Список заданий.
A. Выведите из отрывка о Фамагусте без изменений участок от слов «Родина, ты стала узлом» до слов «витрины музеев мира?..» включительно.
B. Ответьте по отрывку о Фамагусте на следующие вопросы:
(i) Кем по национальности была Жаннет?
(ii) У какого модельера Жаннет когда-то была ведущей манекенщицей?
(iii) В каком городе, как потом выяснилось, очутился Георгиас?

Фамагусту можно спасти, если исчезнут шлагбаумы, бочки с песком, «зеленая полоса», если слово «киприот» будет означать гражданин единого островного государства, чьи народы, имеющие тяжелый, но не безнадежный опыт сосуществования, объединятся на федеративной основе. А пока что…
…Родина, ты стала куском бумаги,
который переносят с конгресса на конгресс.
Родина, ты стала узлом белья,
которое свалили в порту среди гнилых досок.
Куда девалась твоя земля, белая глина, красная глина,
на которой замешана культура,
заполнившая витрины музеев мира?..
Я упоминал о людях, уходивших почти обнаженными с пляжей Фамагусты, атакованной с земли и воздуха. Среди них оказались и близкие друзья Пеонидисов, у которых мы побывали в гостях в их прелестном доме близ Айанапы. Их «приключение», как любит говорить Роберт Музиль, вводя в смысл слова душевную ситуацию, могло бы стать новым мифом. Они познакомились на пляже Фамагусты. Георгиас был местным жителем, талантливым художником и дизайнером, голландка Жаннет — женой большого пианиста, приехавшей на модный средиземноморский курорт. Когда-то Жаннет, награжденная богами остро, даже жестко современной и вместе лунатической удлиненной, будто из древнего сказания, красотой, была ведущей манекенщицей знаменитого Кристиана Диора. Тогда же она снялась в фильме вместе со своей подругой Сильвией Кристалль, создавшей образ и тип Эмануэль. Кристалль прижилась в кино, а Жаннет предпочла превратностям киносудьбы и скоротечности карьеры манекенщицы прочные радости брака. Она вышла замуж и родила сына. Счастливая семейная жизнь рухнула в то мгновение, когда на пляже в Фамагусте Жаннет познакомилась с загорелым мускулистым и волосатым хиппи, как потом оказалось, ярко талантливым художником. Но это обстоятельство ничего не значило, он мог быть чистильщиком сапог, ловцом осьминогов и кальмаров, просто лоботрясом, ничто не играет роли, коли «расшибло громом». В Сицилии это означает ту степень внезапной страсти, когда разом отпадают все моральные запреты, житейские соображения и обязательства. Все рушится перед велением рока. И у Жаннет не было никаких проблем, кроме сугубо практических: скорее оформить развод, забрать сына и вернуться в Фамагусту. Так все и было бы, не грянь иной гром — из турецких орудий. В потоке беженцев Георгиас и Жаннет потеряли друг друга, кажется, он был ранен. Жаннет перенесла сильнейшее нервное потрясение, но, едва выйдя из клиники, принялась разыскивать любимого. Следы его были потеряны. Как потом выяснилось, он очутился в Афинах, без гроша в кармане и без записной книжки с адресом Жаннет.

Сохранённые строки.

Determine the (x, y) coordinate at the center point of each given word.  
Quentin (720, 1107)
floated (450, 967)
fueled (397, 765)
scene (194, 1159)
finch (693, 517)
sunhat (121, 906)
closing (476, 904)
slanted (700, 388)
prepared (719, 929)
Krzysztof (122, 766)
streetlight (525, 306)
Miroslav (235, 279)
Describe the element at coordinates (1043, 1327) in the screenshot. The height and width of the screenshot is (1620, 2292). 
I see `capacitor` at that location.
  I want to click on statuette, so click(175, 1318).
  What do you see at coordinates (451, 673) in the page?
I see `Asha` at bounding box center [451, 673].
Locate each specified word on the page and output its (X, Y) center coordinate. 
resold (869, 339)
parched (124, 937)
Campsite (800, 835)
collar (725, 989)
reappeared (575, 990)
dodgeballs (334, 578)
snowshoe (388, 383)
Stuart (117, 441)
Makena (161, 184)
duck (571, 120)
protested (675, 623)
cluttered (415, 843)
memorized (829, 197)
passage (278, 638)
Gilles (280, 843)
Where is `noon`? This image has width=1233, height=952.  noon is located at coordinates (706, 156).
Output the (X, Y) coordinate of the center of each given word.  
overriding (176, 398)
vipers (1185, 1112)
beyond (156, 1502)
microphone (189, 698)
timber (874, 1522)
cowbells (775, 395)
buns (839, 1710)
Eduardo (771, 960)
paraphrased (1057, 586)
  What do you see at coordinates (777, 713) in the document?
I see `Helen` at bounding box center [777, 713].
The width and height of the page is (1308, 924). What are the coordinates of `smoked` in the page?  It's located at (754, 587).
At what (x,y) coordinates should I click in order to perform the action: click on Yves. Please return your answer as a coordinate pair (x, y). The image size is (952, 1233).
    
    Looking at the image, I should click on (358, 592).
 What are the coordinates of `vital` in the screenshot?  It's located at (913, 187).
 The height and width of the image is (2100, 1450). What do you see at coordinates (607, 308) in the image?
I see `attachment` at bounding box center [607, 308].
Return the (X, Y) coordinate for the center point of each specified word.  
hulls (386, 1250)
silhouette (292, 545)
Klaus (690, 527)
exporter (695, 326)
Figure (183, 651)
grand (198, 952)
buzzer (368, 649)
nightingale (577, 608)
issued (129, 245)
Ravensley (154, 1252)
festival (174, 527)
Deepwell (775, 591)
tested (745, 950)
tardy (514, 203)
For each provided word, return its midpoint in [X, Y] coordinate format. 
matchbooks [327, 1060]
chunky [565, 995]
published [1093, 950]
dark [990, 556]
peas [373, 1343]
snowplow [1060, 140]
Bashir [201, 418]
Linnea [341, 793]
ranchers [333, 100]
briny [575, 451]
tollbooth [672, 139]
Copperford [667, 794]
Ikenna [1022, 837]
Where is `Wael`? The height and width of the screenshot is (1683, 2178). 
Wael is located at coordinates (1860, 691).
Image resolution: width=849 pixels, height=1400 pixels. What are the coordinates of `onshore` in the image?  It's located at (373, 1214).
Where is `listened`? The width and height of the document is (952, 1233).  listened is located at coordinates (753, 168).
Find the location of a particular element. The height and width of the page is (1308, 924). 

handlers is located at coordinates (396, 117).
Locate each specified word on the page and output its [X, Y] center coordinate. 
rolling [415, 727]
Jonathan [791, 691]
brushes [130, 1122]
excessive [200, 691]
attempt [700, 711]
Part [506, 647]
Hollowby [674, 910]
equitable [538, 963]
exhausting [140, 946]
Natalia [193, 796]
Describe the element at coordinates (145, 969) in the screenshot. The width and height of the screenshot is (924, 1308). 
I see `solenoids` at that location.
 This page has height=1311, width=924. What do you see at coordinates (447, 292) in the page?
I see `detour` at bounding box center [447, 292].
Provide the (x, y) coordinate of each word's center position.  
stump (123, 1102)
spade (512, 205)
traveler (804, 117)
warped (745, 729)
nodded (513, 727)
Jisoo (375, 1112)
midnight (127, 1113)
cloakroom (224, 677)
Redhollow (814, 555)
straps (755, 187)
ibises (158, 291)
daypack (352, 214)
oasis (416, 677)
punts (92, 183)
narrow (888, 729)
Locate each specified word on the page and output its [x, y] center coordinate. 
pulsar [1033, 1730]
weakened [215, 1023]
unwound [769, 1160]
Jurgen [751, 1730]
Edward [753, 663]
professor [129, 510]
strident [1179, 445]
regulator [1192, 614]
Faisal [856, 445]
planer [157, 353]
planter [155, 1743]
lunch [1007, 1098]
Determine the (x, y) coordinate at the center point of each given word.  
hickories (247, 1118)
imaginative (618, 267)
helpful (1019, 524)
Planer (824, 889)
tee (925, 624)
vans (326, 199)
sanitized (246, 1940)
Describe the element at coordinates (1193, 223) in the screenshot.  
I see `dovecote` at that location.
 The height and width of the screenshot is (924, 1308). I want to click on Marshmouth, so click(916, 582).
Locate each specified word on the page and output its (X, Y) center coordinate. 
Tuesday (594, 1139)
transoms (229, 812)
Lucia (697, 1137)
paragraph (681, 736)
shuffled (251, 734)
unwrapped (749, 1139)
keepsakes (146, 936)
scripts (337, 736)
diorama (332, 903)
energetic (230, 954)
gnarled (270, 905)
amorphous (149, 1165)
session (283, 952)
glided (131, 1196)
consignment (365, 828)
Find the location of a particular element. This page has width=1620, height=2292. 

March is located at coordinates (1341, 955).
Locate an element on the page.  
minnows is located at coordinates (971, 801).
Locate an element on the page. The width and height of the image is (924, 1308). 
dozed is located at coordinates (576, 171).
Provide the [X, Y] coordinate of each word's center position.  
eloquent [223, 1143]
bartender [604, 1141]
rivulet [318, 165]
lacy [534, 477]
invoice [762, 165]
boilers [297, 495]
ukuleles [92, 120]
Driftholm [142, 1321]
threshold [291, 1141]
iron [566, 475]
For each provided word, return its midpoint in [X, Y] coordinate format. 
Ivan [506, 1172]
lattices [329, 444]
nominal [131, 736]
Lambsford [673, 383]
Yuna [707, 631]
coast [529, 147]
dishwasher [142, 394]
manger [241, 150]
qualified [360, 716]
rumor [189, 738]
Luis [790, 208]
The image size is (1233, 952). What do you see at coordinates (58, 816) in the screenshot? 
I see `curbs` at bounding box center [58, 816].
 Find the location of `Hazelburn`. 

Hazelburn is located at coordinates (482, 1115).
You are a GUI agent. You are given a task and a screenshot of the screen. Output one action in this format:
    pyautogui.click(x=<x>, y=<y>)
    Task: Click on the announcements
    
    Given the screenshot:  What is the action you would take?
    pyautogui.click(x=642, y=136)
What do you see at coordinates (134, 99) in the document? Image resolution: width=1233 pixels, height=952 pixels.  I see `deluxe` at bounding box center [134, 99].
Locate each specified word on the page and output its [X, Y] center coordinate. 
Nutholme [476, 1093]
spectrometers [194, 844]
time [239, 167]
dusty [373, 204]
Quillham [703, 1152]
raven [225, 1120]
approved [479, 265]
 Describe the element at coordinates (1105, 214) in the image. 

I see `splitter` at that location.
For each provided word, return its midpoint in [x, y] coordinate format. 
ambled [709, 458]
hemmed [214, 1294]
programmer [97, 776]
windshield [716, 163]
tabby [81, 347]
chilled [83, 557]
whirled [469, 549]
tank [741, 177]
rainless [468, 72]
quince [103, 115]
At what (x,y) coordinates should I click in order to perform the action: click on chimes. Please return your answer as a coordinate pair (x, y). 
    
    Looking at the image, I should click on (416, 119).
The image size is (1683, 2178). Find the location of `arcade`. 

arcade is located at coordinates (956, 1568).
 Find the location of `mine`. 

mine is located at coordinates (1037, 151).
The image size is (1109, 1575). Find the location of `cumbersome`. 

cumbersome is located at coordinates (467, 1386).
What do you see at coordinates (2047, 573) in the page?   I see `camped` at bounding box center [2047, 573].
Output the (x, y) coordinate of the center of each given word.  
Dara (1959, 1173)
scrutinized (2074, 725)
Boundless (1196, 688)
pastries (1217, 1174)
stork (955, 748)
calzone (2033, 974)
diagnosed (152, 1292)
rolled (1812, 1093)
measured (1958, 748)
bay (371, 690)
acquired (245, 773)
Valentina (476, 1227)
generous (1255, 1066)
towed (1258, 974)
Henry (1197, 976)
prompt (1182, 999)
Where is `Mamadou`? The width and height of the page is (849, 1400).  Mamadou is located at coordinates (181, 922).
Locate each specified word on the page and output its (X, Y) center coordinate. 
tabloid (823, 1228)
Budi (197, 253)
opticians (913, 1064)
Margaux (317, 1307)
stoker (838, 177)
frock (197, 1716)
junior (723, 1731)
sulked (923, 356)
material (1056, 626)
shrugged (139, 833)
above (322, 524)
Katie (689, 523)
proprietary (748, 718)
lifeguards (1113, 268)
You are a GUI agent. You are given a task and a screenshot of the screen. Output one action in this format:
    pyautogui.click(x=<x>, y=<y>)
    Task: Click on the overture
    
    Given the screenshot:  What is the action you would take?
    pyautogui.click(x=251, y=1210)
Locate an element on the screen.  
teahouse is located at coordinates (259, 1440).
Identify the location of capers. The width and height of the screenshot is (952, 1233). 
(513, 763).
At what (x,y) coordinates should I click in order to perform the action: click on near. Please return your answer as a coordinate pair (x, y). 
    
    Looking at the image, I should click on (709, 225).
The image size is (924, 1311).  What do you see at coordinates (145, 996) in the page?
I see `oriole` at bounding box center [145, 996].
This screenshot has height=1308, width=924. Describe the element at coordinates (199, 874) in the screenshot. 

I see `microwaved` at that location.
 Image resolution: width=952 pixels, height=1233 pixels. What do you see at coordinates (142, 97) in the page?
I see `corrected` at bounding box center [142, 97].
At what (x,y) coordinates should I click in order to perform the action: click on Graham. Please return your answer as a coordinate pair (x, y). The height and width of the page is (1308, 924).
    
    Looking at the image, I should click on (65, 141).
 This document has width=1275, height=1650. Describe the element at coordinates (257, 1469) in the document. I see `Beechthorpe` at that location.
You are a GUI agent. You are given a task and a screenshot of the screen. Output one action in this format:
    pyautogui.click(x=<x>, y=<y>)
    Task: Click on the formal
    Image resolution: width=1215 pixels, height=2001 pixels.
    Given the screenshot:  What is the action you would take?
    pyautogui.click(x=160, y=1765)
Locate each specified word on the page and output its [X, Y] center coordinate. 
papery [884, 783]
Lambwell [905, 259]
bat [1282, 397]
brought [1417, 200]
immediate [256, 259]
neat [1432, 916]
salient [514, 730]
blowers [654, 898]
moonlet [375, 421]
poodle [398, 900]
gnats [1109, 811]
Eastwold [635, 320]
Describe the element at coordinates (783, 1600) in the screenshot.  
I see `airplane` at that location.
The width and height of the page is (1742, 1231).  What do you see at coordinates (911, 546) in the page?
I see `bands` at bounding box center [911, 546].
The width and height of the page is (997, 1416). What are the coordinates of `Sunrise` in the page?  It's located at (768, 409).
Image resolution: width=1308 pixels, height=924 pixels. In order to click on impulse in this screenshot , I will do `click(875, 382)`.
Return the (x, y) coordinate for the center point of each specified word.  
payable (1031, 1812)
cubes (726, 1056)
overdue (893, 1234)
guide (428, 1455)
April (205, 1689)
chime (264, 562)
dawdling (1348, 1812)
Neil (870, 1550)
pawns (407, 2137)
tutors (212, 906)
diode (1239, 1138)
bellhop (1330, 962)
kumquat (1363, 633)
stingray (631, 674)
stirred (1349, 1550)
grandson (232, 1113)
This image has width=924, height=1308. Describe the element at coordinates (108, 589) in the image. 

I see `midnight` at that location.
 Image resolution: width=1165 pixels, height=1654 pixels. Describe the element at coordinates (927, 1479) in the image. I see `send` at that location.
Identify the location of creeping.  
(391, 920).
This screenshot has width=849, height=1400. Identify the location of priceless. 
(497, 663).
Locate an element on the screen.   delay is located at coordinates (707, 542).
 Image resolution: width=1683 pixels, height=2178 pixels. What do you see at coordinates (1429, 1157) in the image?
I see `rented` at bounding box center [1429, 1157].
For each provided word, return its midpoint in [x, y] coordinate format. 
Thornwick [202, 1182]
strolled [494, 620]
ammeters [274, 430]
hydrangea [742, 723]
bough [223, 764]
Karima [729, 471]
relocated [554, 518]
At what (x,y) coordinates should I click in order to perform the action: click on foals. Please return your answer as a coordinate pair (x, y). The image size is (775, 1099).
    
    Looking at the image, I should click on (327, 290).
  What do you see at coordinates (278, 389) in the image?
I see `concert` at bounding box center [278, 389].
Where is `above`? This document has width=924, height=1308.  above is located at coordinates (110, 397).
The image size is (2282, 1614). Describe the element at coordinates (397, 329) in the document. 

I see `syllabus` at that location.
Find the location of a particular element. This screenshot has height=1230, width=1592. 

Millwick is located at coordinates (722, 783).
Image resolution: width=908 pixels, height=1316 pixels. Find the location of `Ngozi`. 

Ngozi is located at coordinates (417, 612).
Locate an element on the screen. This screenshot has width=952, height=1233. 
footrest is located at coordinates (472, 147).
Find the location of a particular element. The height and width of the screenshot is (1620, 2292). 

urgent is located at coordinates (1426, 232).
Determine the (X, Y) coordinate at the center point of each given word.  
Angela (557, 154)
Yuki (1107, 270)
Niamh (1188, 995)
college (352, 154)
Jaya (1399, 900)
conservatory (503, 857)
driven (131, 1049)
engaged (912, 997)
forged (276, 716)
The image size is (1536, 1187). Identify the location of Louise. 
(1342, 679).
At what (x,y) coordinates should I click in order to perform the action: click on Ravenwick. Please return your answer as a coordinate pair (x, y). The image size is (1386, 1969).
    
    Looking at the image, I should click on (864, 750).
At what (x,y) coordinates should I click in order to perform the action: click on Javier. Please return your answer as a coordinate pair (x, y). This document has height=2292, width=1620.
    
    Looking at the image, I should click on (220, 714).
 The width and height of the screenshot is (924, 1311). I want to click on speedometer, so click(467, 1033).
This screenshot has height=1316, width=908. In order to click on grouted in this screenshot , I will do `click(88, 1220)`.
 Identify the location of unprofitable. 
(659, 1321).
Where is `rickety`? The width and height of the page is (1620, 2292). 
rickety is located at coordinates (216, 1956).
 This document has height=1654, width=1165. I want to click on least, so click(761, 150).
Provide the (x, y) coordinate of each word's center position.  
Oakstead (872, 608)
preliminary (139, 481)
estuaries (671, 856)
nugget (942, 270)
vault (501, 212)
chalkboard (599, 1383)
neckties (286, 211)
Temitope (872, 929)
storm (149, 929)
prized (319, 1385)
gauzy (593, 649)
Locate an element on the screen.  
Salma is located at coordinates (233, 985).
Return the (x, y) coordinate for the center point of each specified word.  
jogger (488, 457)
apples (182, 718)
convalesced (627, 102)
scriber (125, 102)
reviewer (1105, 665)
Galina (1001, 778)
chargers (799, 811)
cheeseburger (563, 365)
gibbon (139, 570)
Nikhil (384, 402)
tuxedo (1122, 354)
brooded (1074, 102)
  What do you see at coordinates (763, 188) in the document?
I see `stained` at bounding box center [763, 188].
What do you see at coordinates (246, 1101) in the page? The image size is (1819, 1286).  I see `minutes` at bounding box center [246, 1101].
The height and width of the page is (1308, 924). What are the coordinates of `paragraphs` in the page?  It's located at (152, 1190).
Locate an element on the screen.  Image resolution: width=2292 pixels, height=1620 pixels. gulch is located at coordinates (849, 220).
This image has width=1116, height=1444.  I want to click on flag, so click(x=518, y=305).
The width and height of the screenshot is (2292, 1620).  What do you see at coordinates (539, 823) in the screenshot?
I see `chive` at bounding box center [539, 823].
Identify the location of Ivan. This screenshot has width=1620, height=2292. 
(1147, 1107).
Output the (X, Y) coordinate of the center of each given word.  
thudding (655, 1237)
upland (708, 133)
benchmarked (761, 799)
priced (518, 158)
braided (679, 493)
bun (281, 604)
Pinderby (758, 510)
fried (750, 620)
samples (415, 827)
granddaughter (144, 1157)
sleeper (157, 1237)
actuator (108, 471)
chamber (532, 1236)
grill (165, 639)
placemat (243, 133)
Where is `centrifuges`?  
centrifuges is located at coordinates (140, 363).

Разбор решений.
A.
Родина, ты стала узлом белья,
которое свалили в порту среди гнилых досок.
Куда девалась твоя земля, белая глина, красная глина,
на которой замешана культура,
заполнившая витрины музеев мира?..

B.
(i) Голландкой.
(ii) У Кристиана Диора.
(iii) В Афинах.